The province offers different types of funding granted to institutions based on their mandate. In the UK, a similar system exists to the one proposed for Ontario. The Higher Education Funding Council for England (HEFCE) distributes its funds based on the results of a Research Assessment Exercise (RAE), which analyzes the quality of research and productivity of universities, and providing those with superior research with more funding, while also encouraging less research-intensive institutions to refocus in other areas and “rewarding” them appropriately.

Tuition Model 2

However, neither jurisdiction categorizes a university in a cluster of its own. U of T, which already receives the largest amount of government funding in Ontario, is also ranked significantly higher in world rankings than other institutions in the province. Compared to the world however, U of T does not offer smaller classes and revenue per student is significantly lower than its competitors. While a differentiated system would allow U of T to continue to develop and maintain its position as an internationally competitive, research-intensive university, other institutions may be at a disadvantage. There is concern that a differentiated system will reduce the level of autonomy of institutions and inhibit smaller institutions from aspiring towards a higher level.

By forcing institutions to decide what areas they will focus on, other programs that have smaller enrolment numbers may be neglected, or eventually cut. This limits the number of programs available in regions that have fewer universities, giving students less choice. The implementation of Strategic Mandate Agreements hoped to curtail this issue, however, as the government encouraged institutions to determine their own mandates and their contribution towards post-secondary education in Ontario. In response to concerns about program cuts — raised by universities, such as the University of Windsor — the minister of training, colleges and universities, Brad Duguid, asserted that: “Differentiation is not an exercise in program cuts. The differentiation framework does not put our colleges and universities into rigid categories, nor does it advantage or disadvantage any particular program area of study.”
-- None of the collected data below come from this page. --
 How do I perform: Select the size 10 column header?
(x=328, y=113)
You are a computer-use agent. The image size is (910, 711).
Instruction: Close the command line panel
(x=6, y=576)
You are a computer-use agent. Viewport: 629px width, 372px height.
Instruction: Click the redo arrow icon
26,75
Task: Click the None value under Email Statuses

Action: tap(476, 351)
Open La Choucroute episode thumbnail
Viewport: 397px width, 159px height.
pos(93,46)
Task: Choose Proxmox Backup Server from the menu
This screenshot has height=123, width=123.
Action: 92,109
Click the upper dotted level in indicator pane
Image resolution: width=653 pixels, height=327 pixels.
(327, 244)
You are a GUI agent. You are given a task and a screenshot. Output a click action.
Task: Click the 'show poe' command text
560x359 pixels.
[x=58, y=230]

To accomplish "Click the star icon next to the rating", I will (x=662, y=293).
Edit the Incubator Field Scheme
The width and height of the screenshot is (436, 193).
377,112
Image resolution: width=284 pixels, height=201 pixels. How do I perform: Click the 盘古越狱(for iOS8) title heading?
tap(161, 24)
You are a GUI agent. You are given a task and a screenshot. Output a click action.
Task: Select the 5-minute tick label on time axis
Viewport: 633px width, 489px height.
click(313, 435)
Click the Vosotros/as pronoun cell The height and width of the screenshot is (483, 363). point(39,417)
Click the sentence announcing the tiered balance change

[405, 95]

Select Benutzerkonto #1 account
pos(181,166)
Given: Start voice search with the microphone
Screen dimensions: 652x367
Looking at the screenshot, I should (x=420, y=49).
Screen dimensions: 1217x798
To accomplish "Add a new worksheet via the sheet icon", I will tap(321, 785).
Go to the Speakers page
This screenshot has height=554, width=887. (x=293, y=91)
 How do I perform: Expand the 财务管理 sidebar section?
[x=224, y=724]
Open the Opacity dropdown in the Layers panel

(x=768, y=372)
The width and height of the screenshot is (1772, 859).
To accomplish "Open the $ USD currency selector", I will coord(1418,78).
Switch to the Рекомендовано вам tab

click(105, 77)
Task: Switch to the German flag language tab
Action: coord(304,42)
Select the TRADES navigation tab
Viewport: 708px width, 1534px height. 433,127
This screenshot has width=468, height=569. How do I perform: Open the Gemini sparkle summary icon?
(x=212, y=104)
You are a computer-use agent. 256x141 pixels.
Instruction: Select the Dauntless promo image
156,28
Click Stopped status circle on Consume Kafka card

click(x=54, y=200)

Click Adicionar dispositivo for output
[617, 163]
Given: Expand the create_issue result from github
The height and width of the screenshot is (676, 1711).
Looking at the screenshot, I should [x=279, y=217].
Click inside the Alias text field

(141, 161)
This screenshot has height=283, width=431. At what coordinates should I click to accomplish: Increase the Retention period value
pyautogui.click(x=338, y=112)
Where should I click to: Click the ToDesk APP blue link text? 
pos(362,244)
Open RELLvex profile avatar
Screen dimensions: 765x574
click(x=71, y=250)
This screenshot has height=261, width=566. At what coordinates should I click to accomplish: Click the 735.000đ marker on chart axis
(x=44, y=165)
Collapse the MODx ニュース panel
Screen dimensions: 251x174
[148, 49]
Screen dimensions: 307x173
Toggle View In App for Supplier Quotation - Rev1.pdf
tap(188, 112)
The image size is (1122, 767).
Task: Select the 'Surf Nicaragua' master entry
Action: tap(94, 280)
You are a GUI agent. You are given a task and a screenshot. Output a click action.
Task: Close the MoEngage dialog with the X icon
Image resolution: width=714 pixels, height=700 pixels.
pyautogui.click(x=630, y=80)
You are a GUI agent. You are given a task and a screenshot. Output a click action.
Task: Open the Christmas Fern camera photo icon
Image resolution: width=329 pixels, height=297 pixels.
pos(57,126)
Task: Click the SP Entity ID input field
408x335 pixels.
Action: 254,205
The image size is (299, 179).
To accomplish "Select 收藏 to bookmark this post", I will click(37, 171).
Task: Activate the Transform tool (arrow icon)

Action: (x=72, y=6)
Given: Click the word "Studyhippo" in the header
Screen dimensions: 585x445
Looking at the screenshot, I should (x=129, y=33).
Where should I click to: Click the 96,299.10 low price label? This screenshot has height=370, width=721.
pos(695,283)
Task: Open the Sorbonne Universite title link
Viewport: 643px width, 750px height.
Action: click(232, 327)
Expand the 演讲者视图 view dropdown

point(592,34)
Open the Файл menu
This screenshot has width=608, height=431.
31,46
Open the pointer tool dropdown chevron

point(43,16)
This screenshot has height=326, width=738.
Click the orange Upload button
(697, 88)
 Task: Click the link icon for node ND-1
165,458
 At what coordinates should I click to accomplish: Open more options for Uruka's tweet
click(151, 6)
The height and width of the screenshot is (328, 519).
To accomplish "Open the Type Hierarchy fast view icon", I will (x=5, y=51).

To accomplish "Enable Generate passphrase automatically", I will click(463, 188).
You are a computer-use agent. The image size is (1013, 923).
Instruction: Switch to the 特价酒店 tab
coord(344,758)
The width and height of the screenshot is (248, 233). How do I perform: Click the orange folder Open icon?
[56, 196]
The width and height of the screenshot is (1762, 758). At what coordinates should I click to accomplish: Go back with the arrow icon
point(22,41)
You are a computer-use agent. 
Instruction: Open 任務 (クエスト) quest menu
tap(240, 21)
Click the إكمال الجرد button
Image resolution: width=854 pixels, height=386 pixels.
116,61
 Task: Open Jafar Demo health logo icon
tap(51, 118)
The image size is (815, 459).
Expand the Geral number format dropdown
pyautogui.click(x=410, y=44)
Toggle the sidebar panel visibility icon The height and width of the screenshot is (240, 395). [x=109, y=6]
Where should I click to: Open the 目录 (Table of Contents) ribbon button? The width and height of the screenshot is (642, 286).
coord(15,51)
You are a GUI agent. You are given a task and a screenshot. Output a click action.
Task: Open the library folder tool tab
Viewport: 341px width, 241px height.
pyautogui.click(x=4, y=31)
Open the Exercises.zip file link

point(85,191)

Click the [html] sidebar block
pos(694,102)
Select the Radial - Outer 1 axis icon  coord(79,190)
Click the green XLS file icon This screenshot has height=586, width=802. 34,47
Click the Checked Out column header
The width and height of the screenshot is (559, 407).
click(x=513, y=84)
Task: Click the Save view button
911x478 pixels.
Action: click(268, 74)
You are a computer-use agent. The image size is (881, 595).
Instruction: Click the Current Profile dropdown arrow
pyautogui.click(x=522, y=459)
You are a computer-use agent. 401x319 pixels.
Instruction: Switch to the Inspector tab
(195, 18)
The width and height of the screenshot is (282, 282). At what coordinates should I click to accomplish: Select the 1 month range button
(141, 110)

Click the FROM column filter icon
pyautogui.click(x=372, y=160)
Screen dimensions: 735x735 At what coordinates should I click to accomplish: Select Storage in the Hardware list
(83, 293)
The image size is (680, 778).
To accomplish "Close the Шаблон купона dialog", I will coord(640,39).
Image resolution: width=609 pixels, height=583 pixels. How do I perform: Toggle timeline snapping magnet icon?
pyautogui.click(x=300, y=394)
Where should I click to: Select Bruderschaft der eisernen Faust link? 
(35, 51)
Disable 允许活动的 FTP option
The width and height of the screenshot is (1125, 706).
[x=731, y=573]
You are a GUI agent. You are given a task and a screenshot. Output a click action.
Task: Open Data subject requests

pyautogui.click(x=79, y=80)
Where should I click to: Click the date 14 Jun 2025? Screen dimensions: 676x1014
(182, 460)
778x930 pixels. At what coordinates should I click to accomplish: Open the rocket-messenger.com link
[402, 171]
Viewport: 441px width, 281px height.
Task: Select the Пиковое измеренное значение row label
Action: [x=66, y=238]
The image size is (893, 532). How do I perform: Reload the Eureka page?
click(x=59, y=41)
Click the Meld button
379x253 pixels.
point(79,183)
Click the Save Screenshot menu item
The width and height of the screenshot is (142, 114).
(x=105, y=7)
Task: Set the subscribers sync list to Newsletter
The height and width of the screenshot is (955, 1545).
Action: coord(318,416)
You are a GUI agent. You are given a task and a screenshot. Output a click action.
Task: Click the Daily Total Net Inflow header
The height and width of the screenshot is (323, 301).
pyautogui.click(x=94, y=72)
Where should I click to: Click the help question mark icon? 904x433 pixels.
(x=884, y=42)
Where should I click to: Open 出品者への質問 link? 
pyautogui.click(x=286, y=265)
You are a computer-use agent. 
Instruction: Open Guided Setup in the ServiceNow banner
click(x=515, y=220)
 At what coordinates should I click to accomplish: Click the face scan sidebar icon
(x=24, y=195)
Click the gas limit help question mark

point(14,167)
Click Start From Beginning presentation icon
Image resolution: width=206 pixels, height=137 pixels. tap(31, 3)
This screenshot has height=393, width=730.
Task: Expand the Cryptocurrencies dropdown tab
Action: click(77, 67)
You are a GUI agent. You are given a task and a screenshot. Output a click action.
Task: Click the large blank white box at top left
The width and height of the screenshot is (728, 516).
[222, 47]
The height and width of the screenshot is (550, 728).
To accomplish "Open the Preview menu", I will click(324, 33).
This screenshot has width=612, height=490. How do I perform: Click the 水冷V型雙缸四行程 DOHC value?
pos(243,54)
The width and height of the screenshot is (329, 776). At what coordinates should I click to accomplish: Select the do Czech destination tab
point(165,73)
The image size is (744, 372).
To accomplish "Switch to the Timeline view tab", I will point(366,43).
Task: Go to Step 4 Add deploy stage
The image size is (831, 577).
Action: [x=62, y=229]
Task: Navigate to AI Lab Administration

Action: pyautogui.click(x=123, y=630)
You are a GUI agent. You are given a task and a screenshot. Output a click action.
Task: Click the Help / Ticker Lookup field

The government argues that differentiation aims to contribute towards the sustainability of post-secondary institutions. It cited in its differentiation policy framework that the need to adjust the system is due to the government’s demanding fiscal situation. It also pointed out the cost of institutions exceeding growth in revenues from operating grants and tuition as a financial concern.

Ontario students currently have the highest tuition fees in the country, an issue that the Canadian Federation of Students (CFS) has been lobbying against for years. In a statement, Alastair Woods, chairperson of the CFS in Ontario, said: “Though the government touts these proposals as innovative and forward thinking, they are simply asking institutions to provide more with less.”